What is needed is an exact copy of the entries below, with the pictures left out.

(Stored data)
++++++++
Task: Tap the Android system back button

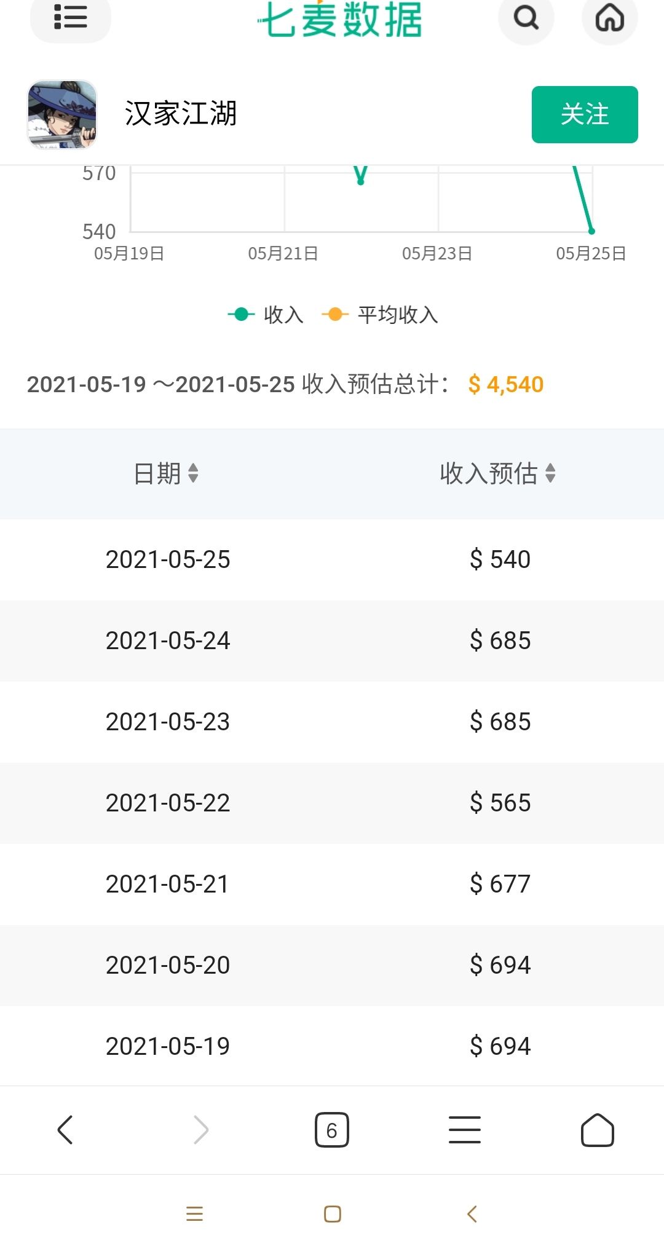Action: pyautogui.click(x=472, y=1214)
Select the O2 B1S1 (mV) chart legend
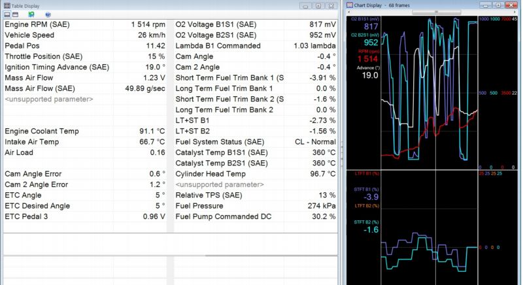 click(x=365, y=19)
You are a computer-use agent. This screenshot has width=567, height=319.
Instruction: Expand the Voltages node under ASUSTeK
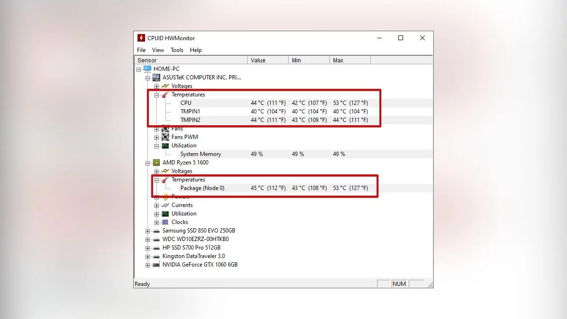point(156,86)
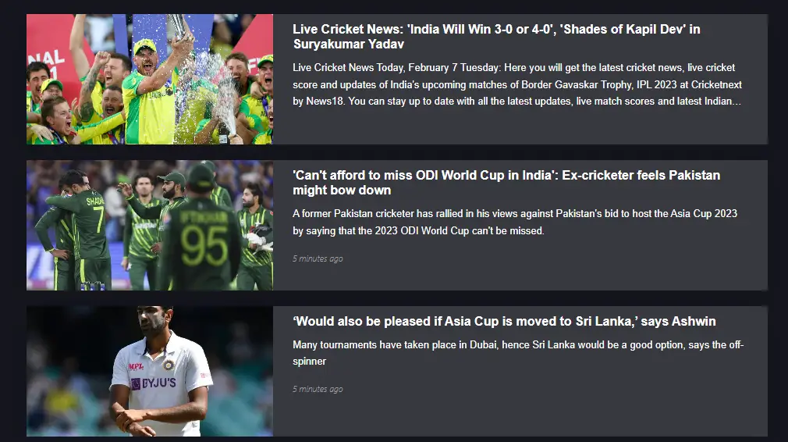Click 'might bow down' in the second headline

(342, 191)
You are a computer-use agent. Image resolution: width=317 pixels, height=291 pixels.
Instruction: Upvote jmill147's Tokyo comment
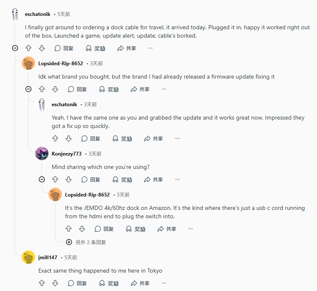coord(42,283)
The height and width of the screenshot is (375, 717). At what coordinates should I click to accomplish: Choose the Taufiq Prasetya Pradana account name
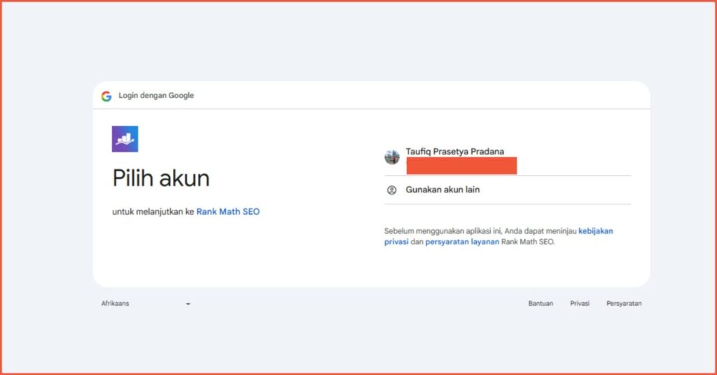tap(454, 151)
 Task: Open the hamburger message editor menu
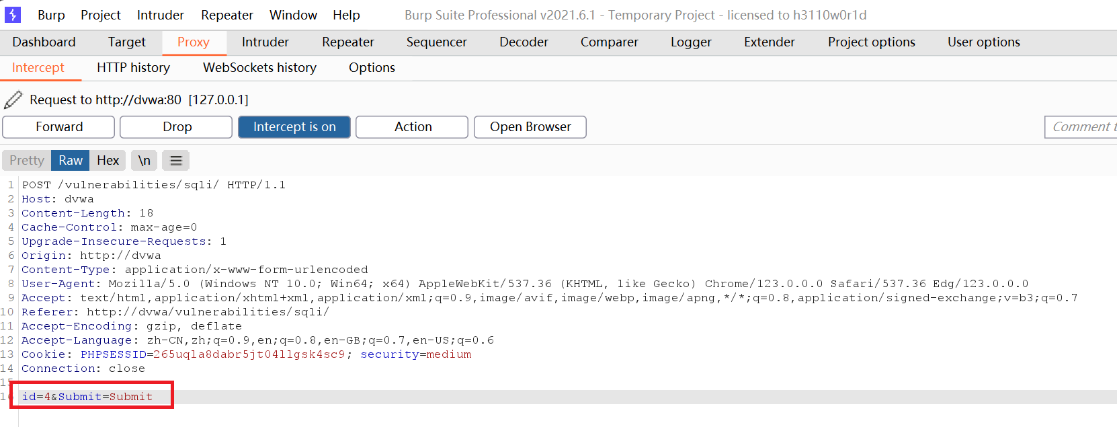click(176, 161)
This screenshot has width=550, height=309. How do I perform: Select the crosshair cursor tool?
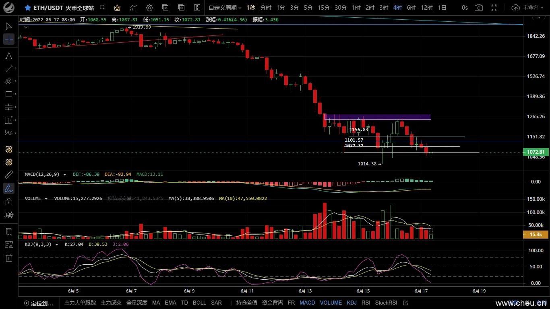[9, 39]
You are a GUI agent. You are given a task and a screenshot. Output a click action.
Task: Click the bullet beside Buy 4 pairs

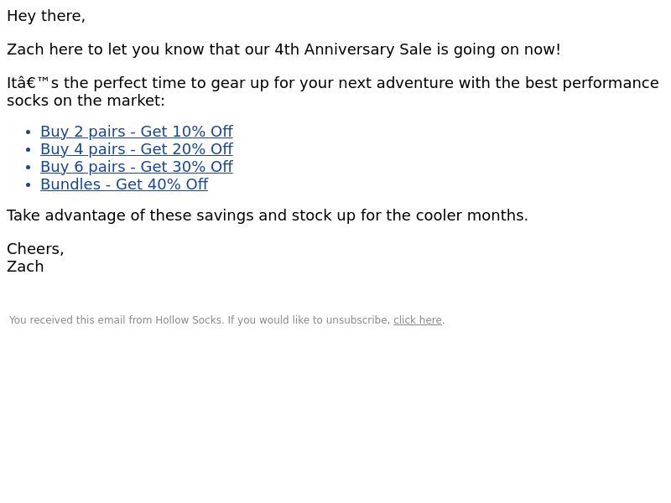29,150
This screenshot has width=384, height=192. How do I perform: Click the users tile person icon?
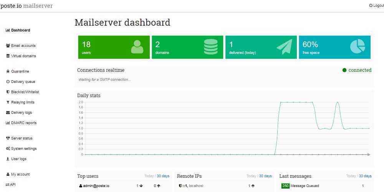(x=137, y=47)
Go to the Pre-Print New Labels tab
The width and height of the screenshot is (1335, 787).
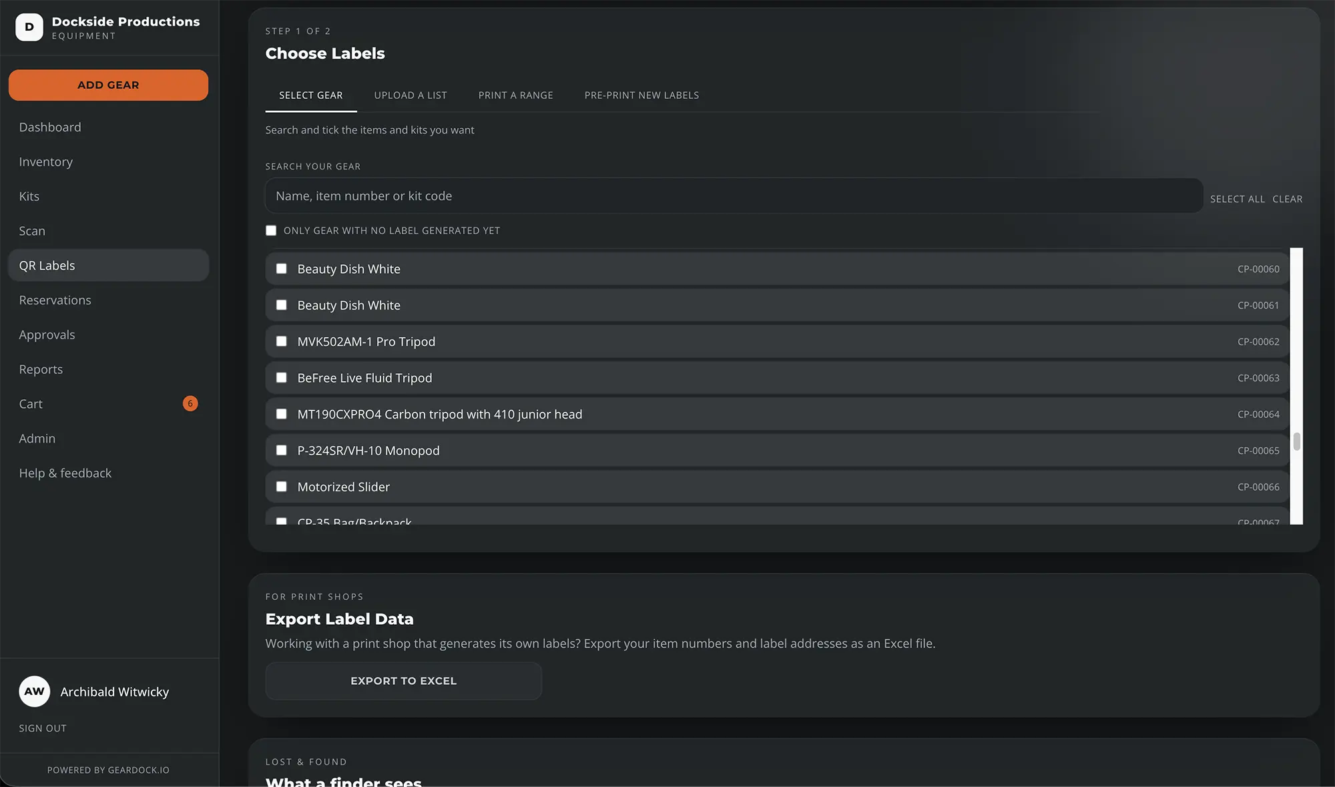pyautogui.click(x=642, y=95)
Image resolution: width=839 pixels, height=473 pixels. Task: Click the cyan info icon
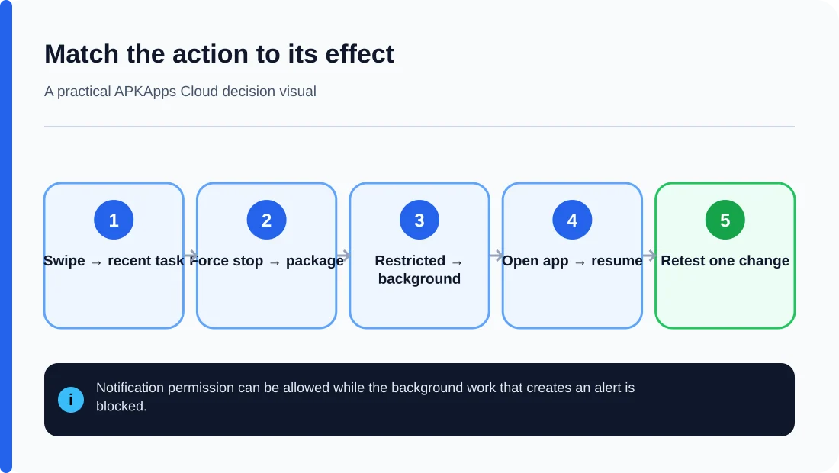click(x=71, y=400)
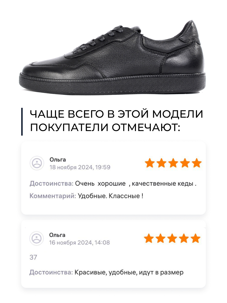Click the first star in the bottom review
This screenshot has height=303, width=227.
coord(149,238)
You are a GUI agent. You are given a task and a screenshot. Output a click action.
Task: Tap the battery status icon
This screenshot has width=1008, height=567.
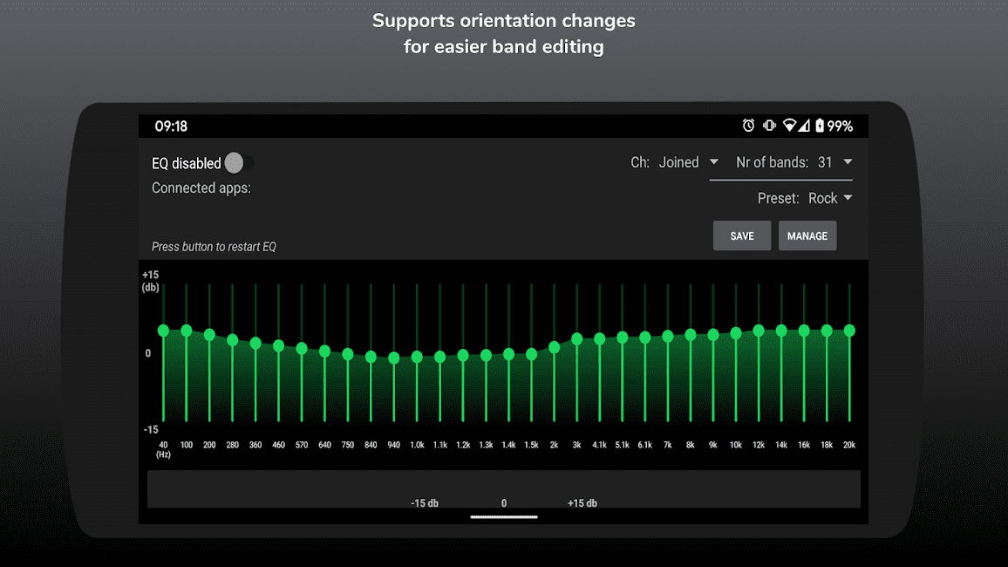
++++++++
> WRITTEN SOLUTION:
Task: Tap the Android system back button

Action: pyautogui.click(x=472, y=1214)
Select the O2 B1S1 (mV) chart legend
 click(x=365, y=19)
You are a computer-use agent. This screenshot has width=567, height=319.
Instruction: Expand the Voltages node under ASUSTeK
point(156,86)
Click 'might bow down' in the second headline

(342, 191)
You are a computer-use agent. Image resolution: width=317 pixels, height=291 pixels.
Instruction: Upvote jmill147's Tokyo comment
coord(42,283)
The height and width of the screenshot is (375, 717). At what coordinates should I click to accomplish: Choose the Taufiq Prasetya Pradana account name
tap(454, 151)
 Task: Open the hamburger message editor menu
click(176, 161)
This screenshot has width=550, height=309. How do I perform: Select the crosshair cursor tool?
[9, 39]
You are a GUI agent. You are given a task and a screenshot. Output a click action.
Task: Click the bullet beside Buy 4 pairs

29,150
This screenshot has width=384, height=192. How do I perform: Click the users tile person icon?
(x=137, y=47)
Go to the Pre-Print New Labels tab
The width and height of the screenshot is (1335, 787).
pyautogui.click(x=642, y=95)
Image resolution: width=839 pixels, height=473 pixels. Task: Click the cyan info icon
click(x=71, y=400)
Click the first star in the bottom review
This screenshot has height=303, width=227.
coord(149,238)
You are a GUI agent. You are given a task and a screenshot. Output a click action.
Task: Tap the battery status icon
This screenshot has width=1008, height=567.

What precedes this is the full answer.